Die Jesuiten kamen nicht aus dem Nichts. …Sie standen und stehen auf den Schultern ihrer Vorgänger." Das erste Kapitel erläutert die Entwicklung "Von den Wüstenvätern zur Gesellschaft Jesu: Die Jesuiten, die Tradition und die Moderne. Den frühmittelalterlichen benediktinischen Lebensformen folgten die Bettelorden der Franziskaner und Dominikaner, die bestrebt waren, in den Städten das Ideal der radikalen Armut zu verwirklichen. Die Jesuiten als Regularkleriker repräsentierten im 16. Jahrhundert eine dritte Entwicklungsstufe. Sie lebten unter einer gemeinsamen Regel, verzichteten aber auf Ordenstracht und Chorgebet.

Das zweite Kapitel schildert die Entwicklung bis ca. 1580. Ein neuer Orden etabliert sich: Ignatius von Loyola und die erste Generation. Der baskische Adelige Inigo López de Onaz y Loyola hatte schon ein dramatisches Leben hinter sich, als er die zehn "ersten Gefährten" um sich sammelte. In seiner Autobiographie erzählt er von Kriegsverwundung, mystischen Erfahrungen und Askese. Im Zuge der spirituellen Neuorientierung entstand das Exerzitien-Buch "Geistliche Übungen", das die Frömmigkeitspraxis der Jesuiten prägte. Ebenso strukturiert und detailliert waren die "Konstitutionen" die er ihnen gab. Experimentieren prägte die ersten Jahre, wobei der junge Orden die Bedeutung der Ausbildung erkannte und sich in der Übersee-Mission etablierte

Das dritte Kapitel Vom Charisma zur Institutionalisierung: Die Jahrzehnte um 1600 unter General Acquaviva konzentriert sich auf das Schulwesen, die interne Organisation und die Spiritualität der Weltzugewandtheit. Dabei erwies sich die Rolle der Hofbeichtväter als gefährlich. So stand etwa Pater Wilhelm Lamormaini in Wien "im Ruf Politik gemacht zu haben". Als kaiserlicher Beichtvater übte er zur Zeit der Gegenreformation großen Einfluss aus. Er wirkte als Rektor des Grazer und des Wiener Jesuitenkollegs und betrieb den Bau des Hernalser Kalvarienbergs, um die Wiener mit Mitteln der "Volksfrömmigkeit" wieder katholisch zu machen.
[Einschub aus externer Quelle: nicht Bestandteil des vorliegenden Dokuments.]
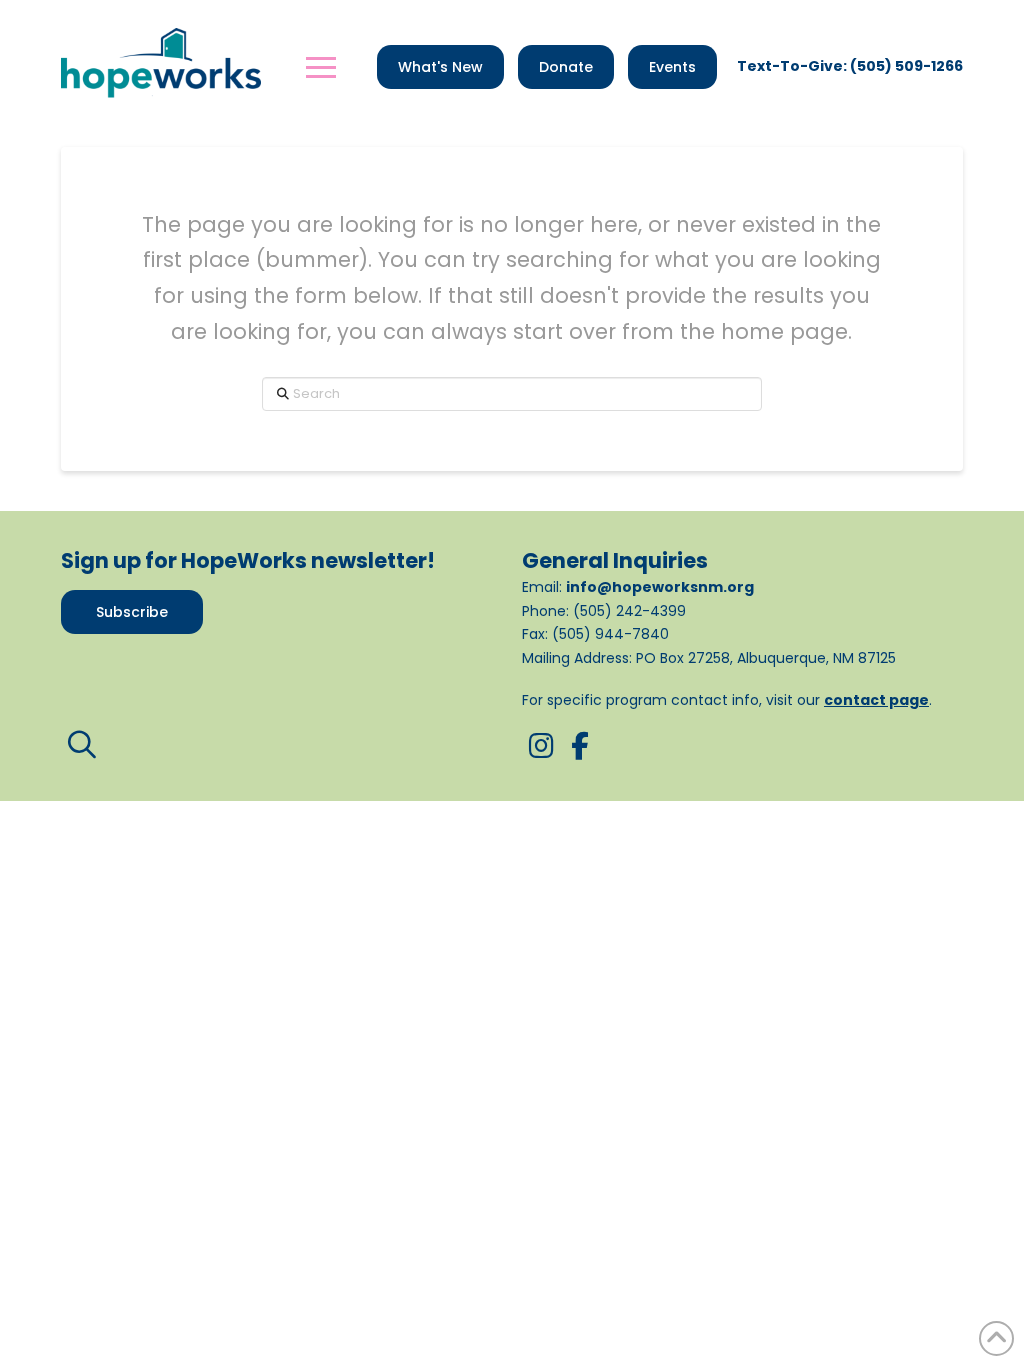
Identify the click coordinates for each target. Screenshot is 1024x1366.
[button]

Zwischen 1600 und 1720 (4. Kapitel) stand der Orden "Auf der Höhe der Zeit: Führungsrolle in Wissenschaft, Kultur und Mission ". China, Indien, Paraguay und Kanada galten als Musterbeispiele. In Europa wurden die Rekatholisierung der Protestanten und die Bekehrung der Nichtchristen ebenso vehement betrieben wie die "Volksmission" der Katholiken. Medien und Künste standen im Dienst der Seelsorge. Zehntausende Theaterstücke entstanden, Musik wurde immer wichtiger. Auch in Wien begeisterten multimediale Spektakel die Zuschauer. Der bekannte Bühnenbildner und Illusionsmaler Andrea Pozzo gestaltete die Jesuitenkirche. Alle Bemühungen zielten ganz klar im Sinne eines synästhetischen Gesamteindrucks auf die sinnliche Überwältigung der Gläubigen ab.
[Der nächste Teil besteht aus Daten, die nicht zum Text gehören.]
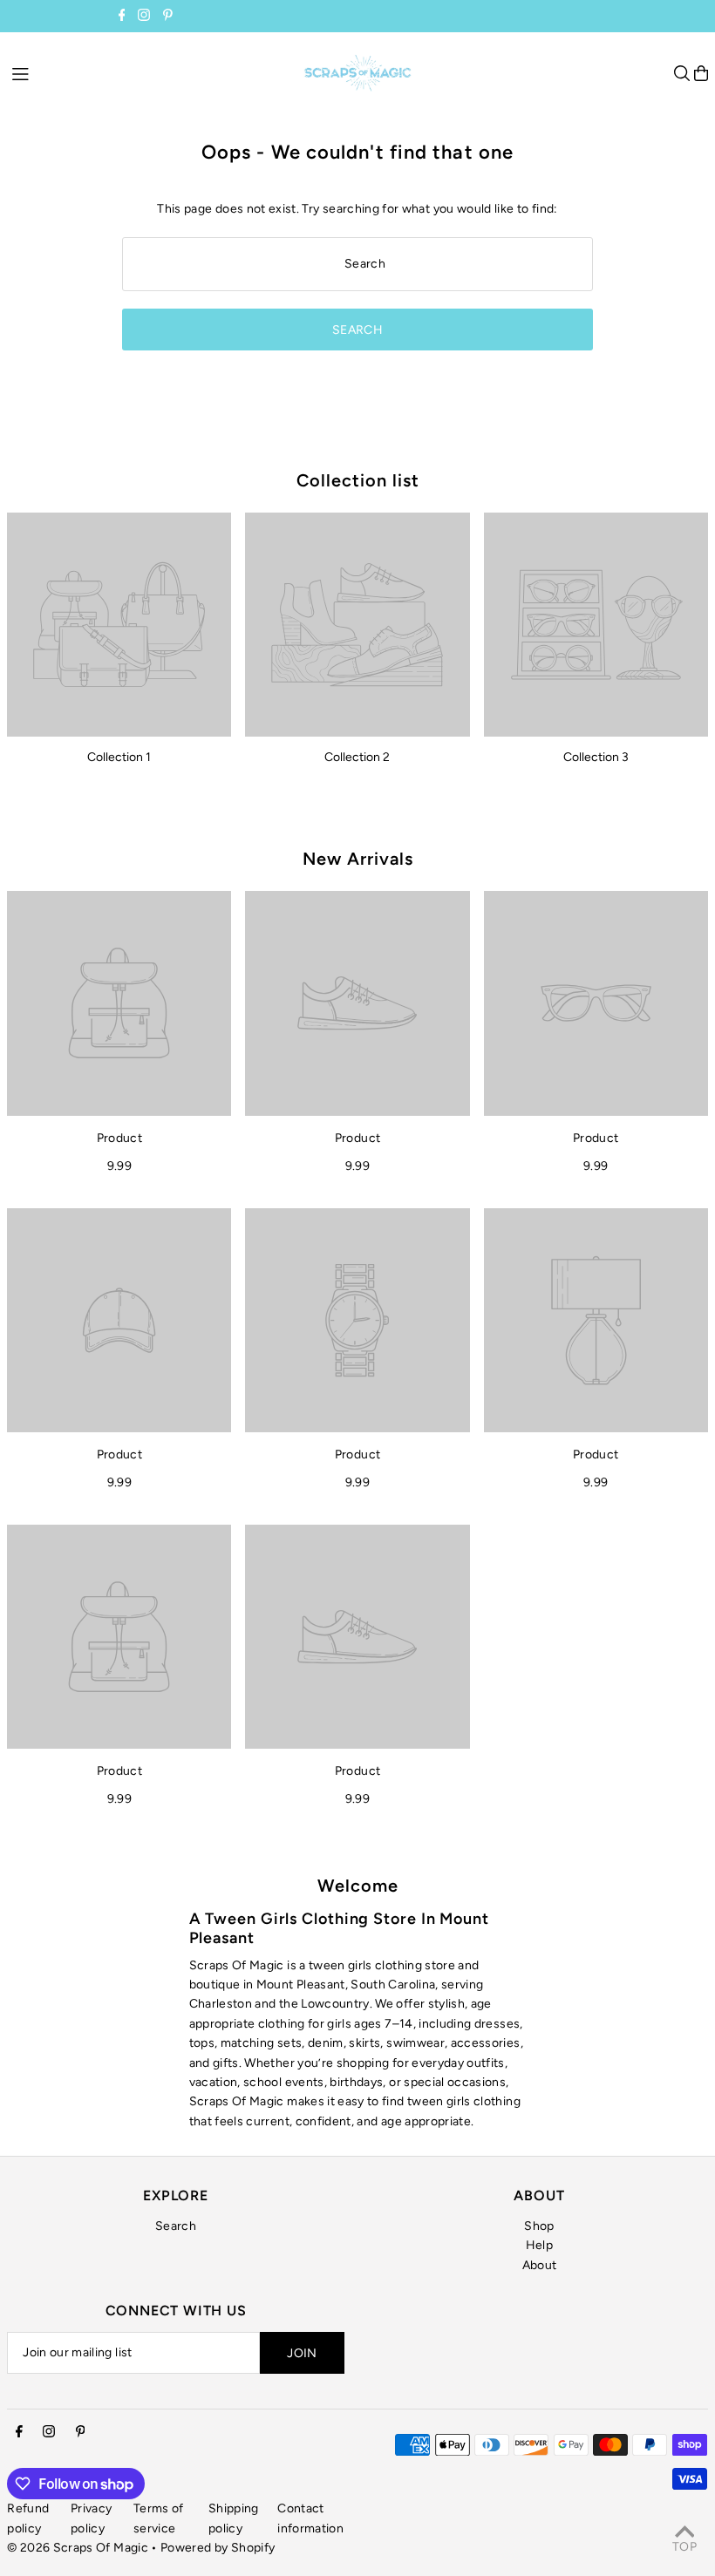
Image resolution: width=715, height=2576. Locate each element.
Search (175, 2226)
Da die gegenreformatorischen Bestrebungen nach allen Regeln der Kunst zielgruppenorientiert - von den Bildungseliten bis zur sogenannten Volksfrömmigkeit -zum gewünschten Erfolg führten, konnte die Kritik nicht ausbleiben. Ihr widmet sich das fünfte Kapitel Entfremdung vom Zeitgeist: Kritiker, Gegner, Alternativen (1650–1750). Darauf folgte der Pendelschwung: Ins Abseits der Geschichte und zurück (1750–1830) Das sechste Kapitel behandelt die eingangs erwähnten Verbote und die Wiederzulassung 1814.

Die neue Schlagkraft beschreibt das siebente Kapitel Aufbruch: General Roothaan und die Neuausrichtung nach 1830. Die Betonung von Exerzitien, Mission und Bildungstätigkeit sollten dem Orden wieder Profil, Tiefe und klare Ziele geben. Doch Von Mystik, Freude oder einem inneren Aufstieg zu Gott war kaum die Rede. Trotz aller Anstrengungen blieb der Orden "nur ein Schatten seines früheren Selbst." Mit 5.209 Mitgliedern erreichte die Gesellschaft Jesu nur knapp ein Viertel der Stärke vor ihrer Aufhebung. Immer mehr Regierungen gingen auf Distanz zur Kirche. Die Jesuiten bekamen die offene Feindschaft als erste zu spüren. Der Orden fungierte dann als Projektionsfläche für politische, religiöse und kulturelle Ängste, Hoffnungen und Befürchtungen jeder Art, schreibt Markus Friedrich im achten Kapitel Kulturkampf: Ultramontaner Katholizismus und die Allianz mit dem Papsttum (1850–1915).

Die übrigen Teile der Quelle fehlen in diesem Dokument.